The outputs of design are memetic, not visual

Like our products, visual artifacts should be designed to fit their audience and purpose. That purpose is not "so that someone can look at it."

Happy Friday, picnickers!

This week started off on a bittersweet personal note - I have parted ways with AWS, and am looking for my next UX role (hit me up if you’re hiring in NYC or remote!).

As the job postings blur together before my eyes, an interesting trend emerges above all others. The hiring manager of 2025 is still interested in visual excellence, raising the bar on craft, and high-fidelity deliverables (the 2020s version of the 2010s’ “look and feel”) but there’s something else too.

Compelling storytelling to align stakeholders. Partnering closely with cross-functional teams. Bringing people on the  journey with you, explaining your decisions, speaking to trade-offs.

Design teams that left defining “valuable” to PMs have been burnt too many times by inert “deliverables” that had no impact, or worse - misled stakeholders and left Design holding the hot potato. We are returning to an understanding that visuals are not design outcomes, but merely tools that need to be used correctly to create desired impact not just on a user, but within our orgs.

The Timeline

Scott Berkun puts this sentiment very well: “You must be a master of idea diffusion, not just idea creation.” The visual design artifact is one of the tools we can use for that, but it’s not the end goal. The end goal is to change minds within the organization.

One of my old diagrams that deals with exactly this matter resurfaced at Helio earlier this week. It was originally prompted by a common misunderstanding about Lean UX that unfortunately persists today - the idea that “less deliverables” means that we can skip directly to high fidelity.

But that’s the opposite of lean. High fidelity artifacts are good for one thing - hand-off to an audience that has no shared context - but Lean is all about building that context together, or in other words, diffusing ideas. When you have established that shared context, high fidelity only means slower feedback cycles - and even in 1968 we knew that feedback is the key to everything when it comes to software.

Reading Material

Incidentally, the newly viral CIA field guide to sabotage contains a lot of great suggestions for interrupting feedback loops.

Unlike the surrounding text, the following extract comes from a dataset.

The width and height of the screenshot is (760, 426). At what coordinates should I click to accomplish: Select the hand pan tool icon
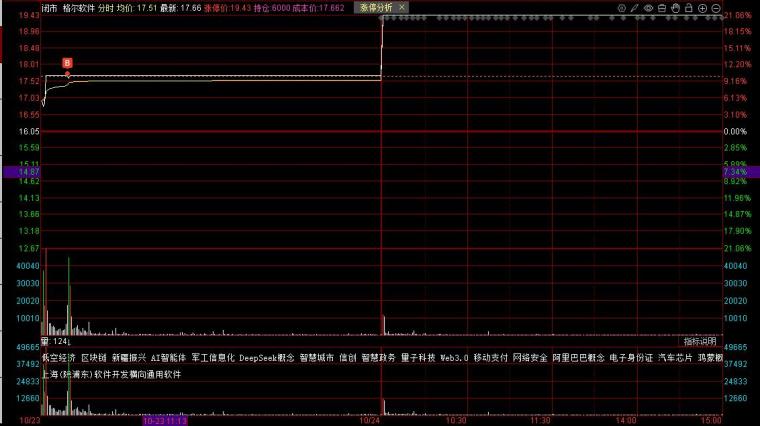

My train of thought this week echoes a lovely piece by Alan Kay from 1995 about the power of stories to hijack logical thinking. Normally designers see themselves as the storytellers - we talk about narratives like they are our friends - but just as often, outdated narratives stand in the way of proper data-driven design. Design outputs are memetic because they have to be, or they are trampled by the predominant memes of your organization, and you will learn nothing.

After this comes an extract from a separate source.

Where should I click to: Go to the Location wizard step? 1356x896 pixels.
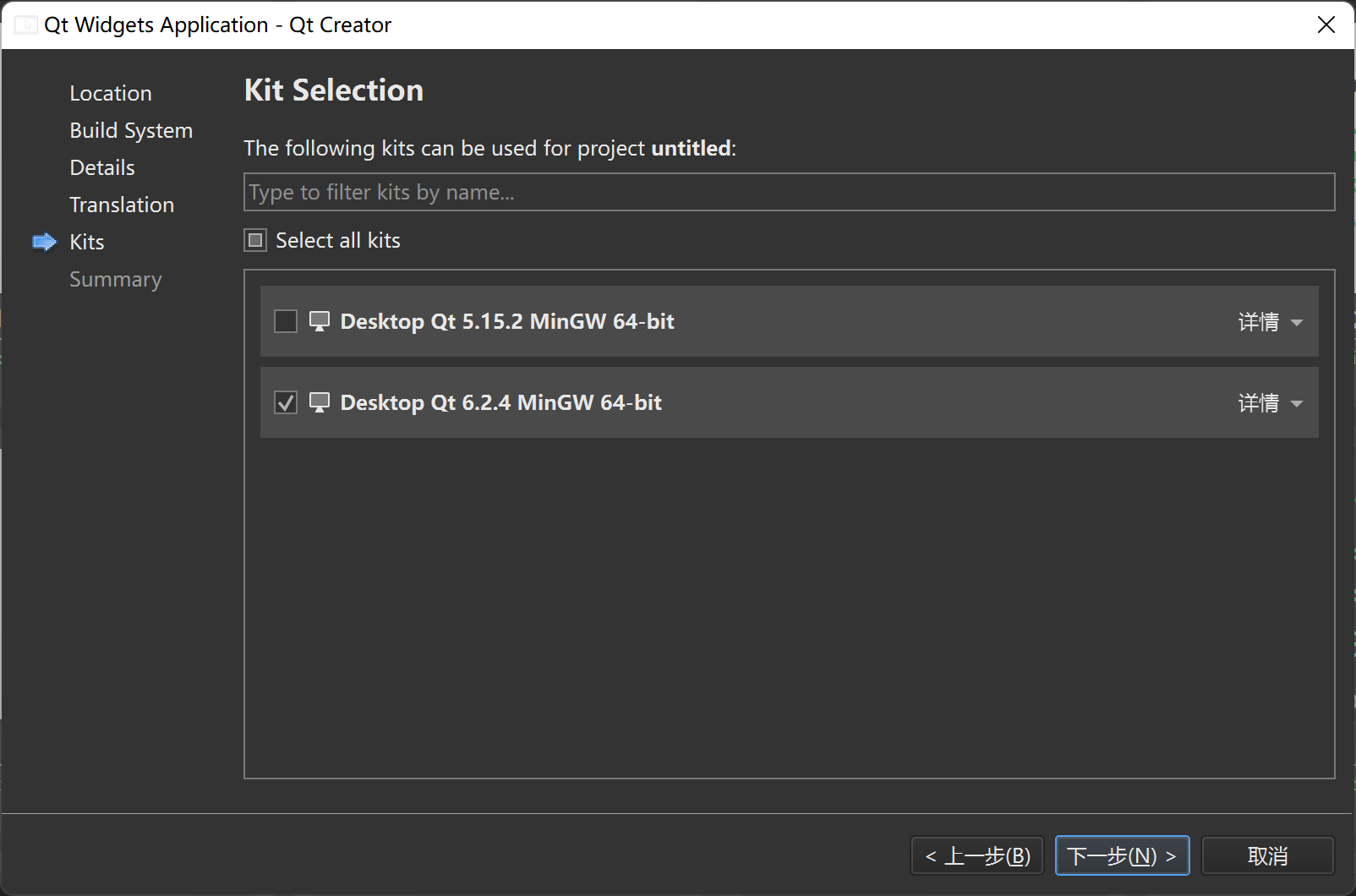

One meme that will not die is the notion of the “expert user.” Users who are experts surely do exist, but this persona is usually summoned for the purpose of dismissing design. “Our users are experts so they do not need it to be usable.” This 2016 NN/g piece is a good reminder of the truth: no, your user is probably not an expert.

Across 33 rich countries, only 5% of the population has high computer-related abilities, and only a third of people can complete medium-complexity tasks.

Jakob Nielsen

Diagram of the Week

In honor of double diamond appreciation day I am once again proposing that we call the double rhombus what it is, and use this more accurate representation of what a real diamond actually looks like.

Now, this looks like a bit of a joke. But it’s, if you pardon the pun, a diamond in the rough. Because whenever you are trying to think divergently, it's crucial to actively think about the factors that constrain the extent of that thinking. Just because you are able to broadly explore some directions doesn't mean that you're seeing the whole picture.